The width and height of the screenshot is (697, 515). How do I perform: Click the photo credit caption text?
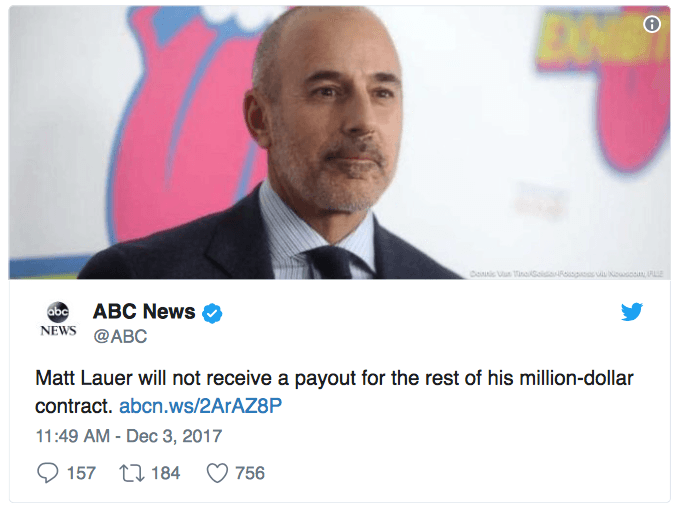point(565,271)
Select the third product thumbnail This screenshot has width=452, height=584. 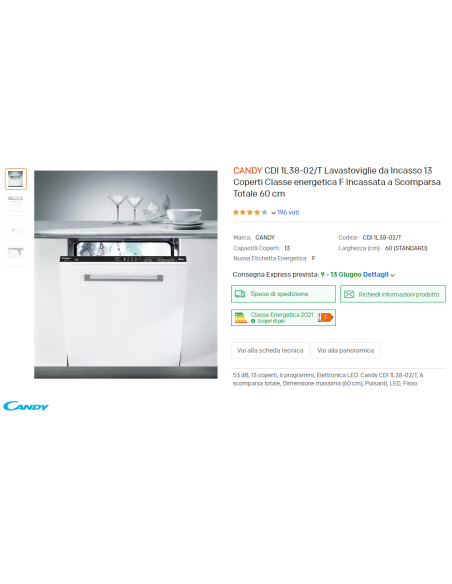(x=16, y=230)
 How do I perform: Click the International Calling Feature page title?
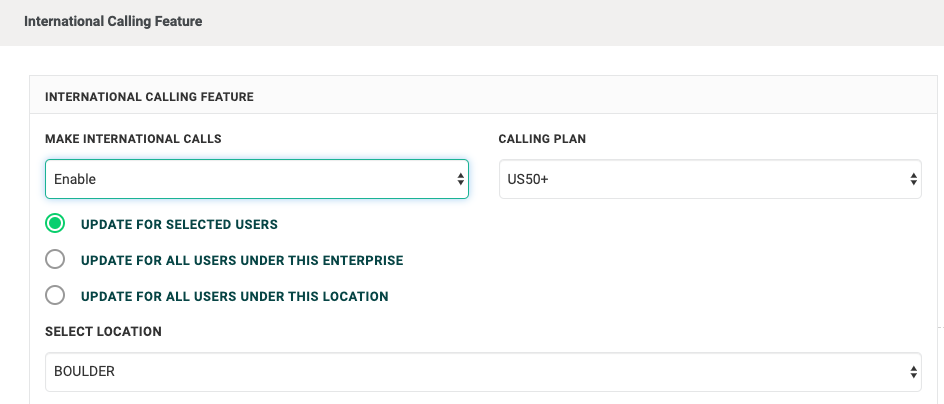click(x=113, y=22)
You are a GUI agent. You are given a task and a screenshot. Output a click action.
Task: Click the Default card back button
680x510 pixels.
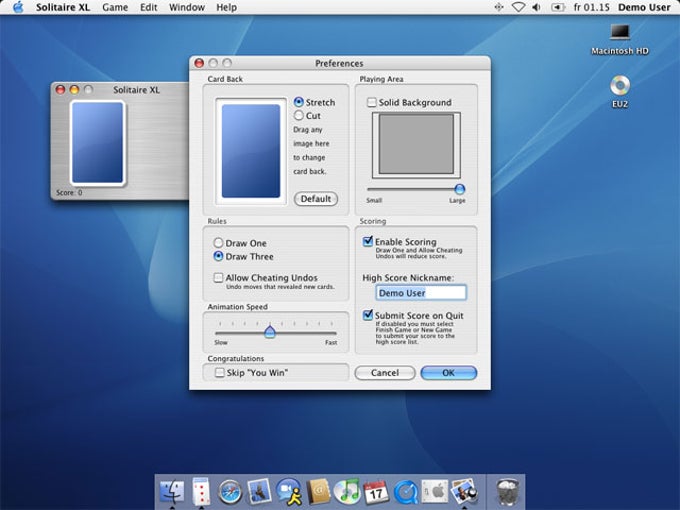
..............................
▶ **What to produce**
Word for word, please, restate the lines of the listing from the one holding "You are a GUI" down to the last line, leaving out any pictures.

▶ **Answer section**
You are a GUI agent. You are given a task and a screenshot. Output a click action.
Task: Click the Default card back button
680x510 pixels.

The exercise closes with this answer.